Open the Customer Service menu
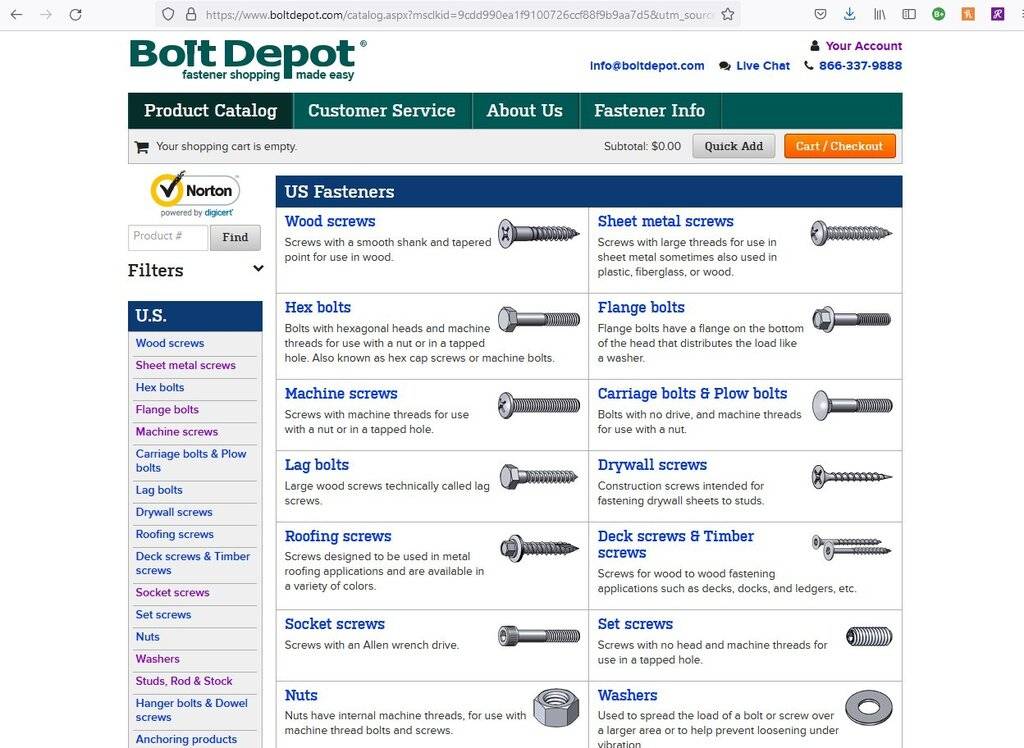Image resolution: width=1024 pixels, height=748 pixels. 382,111
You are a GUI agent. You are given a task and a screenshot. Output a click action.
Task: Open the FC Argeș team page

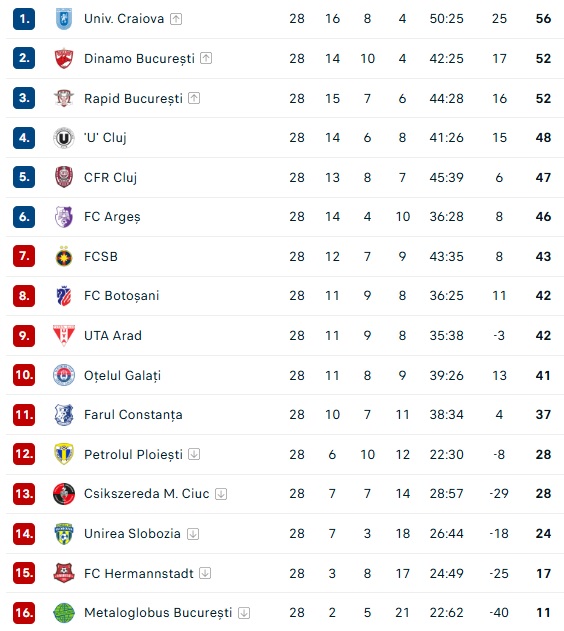click(x=112, y=217)
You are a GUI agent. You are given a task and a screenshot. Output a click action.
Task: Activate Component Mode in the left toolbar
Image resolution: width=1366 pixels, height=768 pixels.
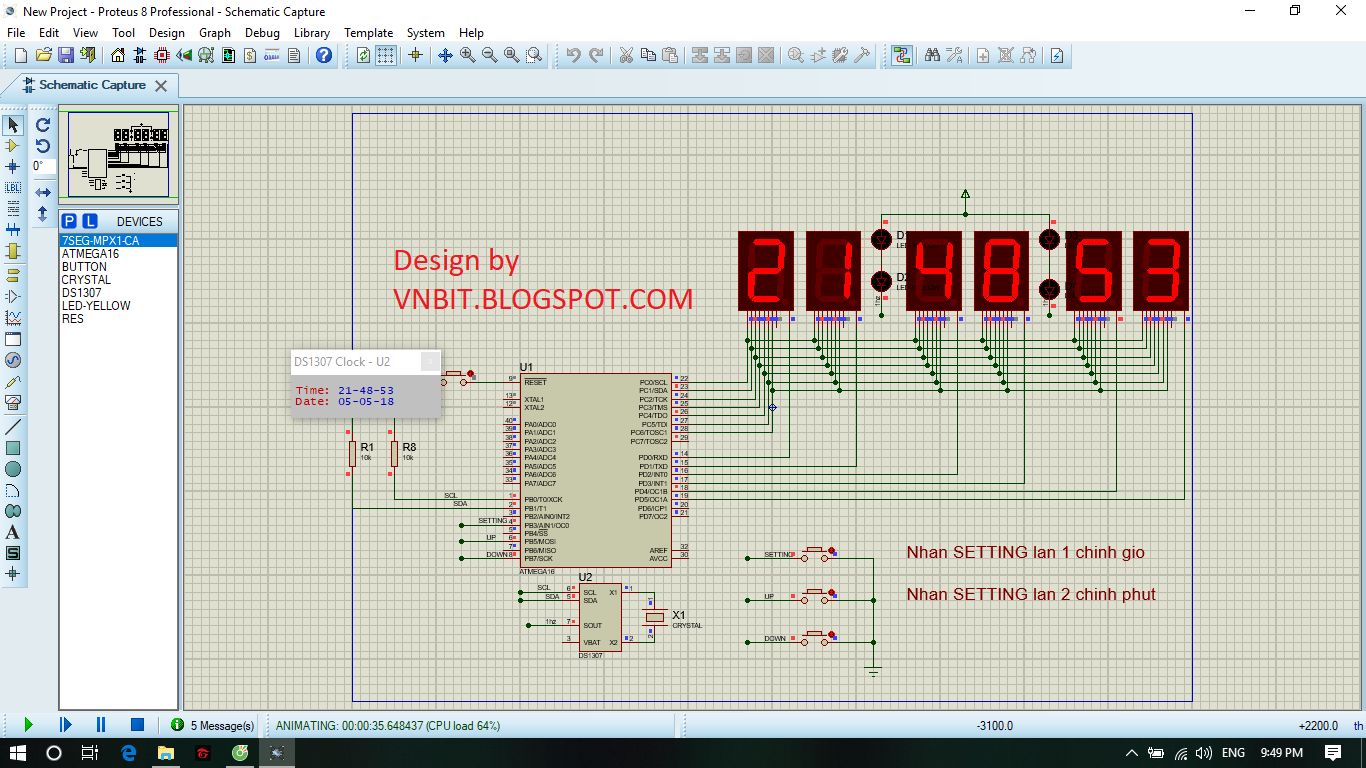pos(13,145)
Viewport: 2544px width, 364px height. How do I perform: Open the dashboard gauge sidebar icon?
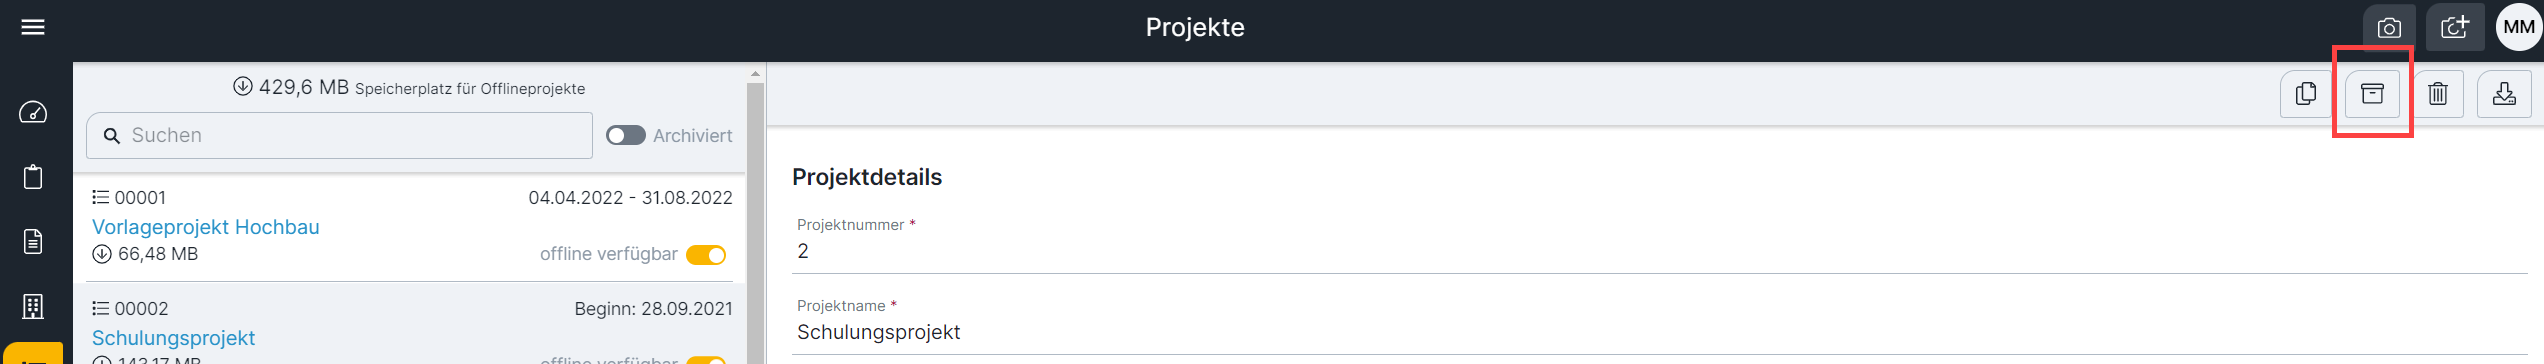(x=33, y=112)
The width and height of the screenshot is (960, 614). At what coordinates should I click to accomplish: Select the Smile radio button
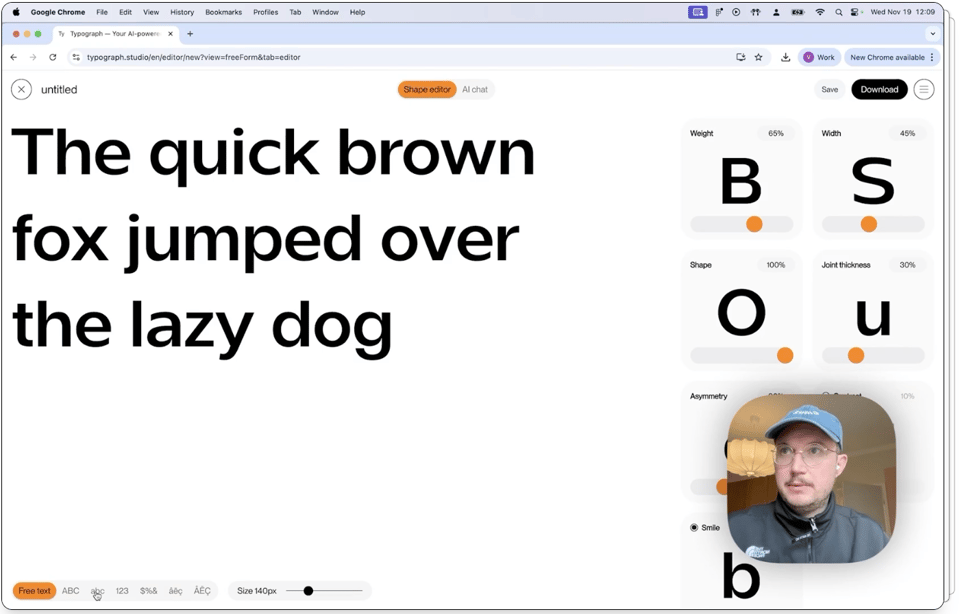pos(694,527)
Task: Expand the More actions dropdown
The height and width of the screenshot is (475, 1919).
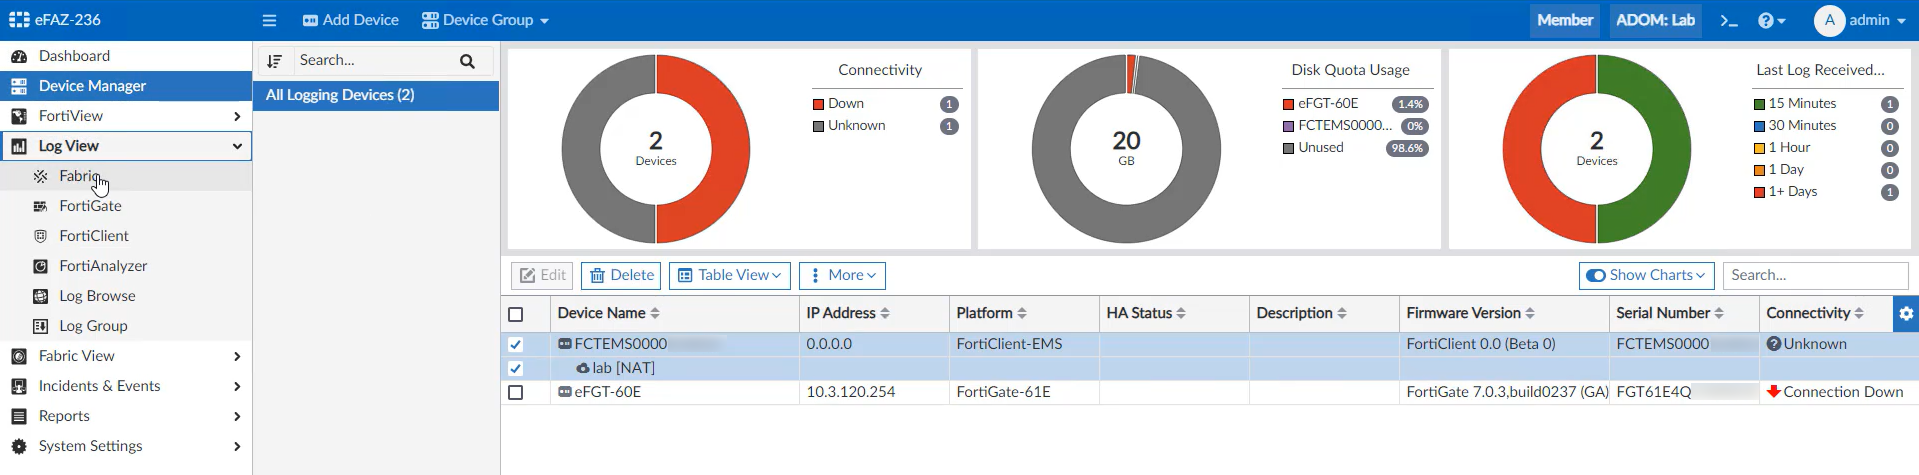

---

■ **What is needed**
The expected answer is the listing above, duplicated exactly, with its pictures removed.

■ **Solution**
Open the Customer Service menu
Image resolution: width=1024 pixels, height=748 pixels. 382,111
You are a GUI agent. You are given a task and a screenshot. Output a click action.
Task: Open the FC Argeș team page

click(x=112, y=217)
You are a GUI agent. You are given a task and a screenshot. Output a click action.
Task: Activate Component Mode in the left toolbar
Image resolution: width=1366 pixels, height=768 pixels.
pos(13,145)
Viewport: 2544px width, 364px height. How do I perform: Open the dashboard gauge sidebar icon?
(x=33, y=112)
The width and height of the screenshot is (960, 614). At what coordinates should I click to accomplish: Select the Smile radio button
pos(694,527)
Task: Expand the More actions dropdown
The height and width of the screenshot is (475, 1919).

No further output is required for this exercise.